TO DO: Retype exactly the lines of the material below, from the one containing "Task: Select Half Diminished in the picker" through the last, with both ends kept.

*** Opening PROVIDED DATA ***

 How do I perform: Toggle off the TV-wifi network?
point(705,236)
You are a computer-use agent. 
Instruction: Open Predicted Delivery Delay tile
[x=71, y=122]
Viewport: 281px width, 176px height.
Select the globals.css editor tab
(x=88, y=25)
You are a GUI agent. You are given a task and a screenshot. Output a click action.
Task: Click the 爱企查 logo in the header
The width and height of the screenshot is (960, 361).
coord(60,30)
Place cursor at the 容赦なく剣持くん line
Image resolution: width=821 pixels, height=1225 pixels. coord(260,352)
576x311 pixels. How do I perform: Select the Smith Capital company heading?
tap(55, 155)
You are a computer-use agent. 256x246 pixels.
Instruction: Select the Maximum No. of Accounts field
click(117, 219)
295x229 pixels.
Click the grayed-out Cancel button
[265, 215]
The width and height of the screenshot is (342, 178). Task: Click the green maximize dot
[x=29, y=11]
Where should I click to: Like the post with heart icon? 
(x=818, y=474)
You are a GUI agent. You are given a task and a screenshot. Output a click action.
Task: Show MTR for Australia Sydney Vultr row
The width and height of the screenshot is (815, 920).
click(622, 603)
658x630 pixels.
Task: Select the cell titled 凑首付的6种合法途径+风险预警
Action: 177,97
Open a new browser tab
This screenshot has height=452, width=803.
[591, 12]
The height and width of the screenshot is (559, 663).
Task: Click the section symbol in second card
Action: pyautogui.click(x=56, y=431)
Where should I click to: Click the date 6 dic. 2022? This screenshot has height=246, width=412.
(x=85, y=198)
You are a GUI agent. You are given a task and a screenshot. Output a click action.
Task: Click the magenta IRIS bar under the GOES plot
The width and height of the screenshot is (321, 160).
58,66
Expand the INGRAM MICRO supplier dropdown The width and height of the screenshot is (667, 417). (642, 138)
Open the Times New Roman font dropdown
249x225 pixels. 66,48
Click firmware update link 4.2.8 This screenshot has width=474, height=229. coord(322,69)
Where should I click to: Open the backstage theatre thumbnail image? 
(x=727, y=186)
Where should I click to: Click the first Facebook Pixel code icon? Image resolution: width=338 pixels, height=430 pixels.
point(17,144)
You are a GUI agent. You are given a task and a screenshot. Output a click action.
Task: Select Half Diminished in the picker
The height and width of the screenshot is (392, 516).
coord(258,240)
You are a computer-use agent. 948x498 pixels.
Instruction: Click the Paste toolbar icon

*** Closing PROVIDED DATA ***

TASK ANSWER:
Task: Select Half Diminished in the picker
The height and width of the screenshot is (392, 516).
coord(258,240)
You are a computer-use agent. 948x498 pixels.
Instruction: Click the Paste toolbar icon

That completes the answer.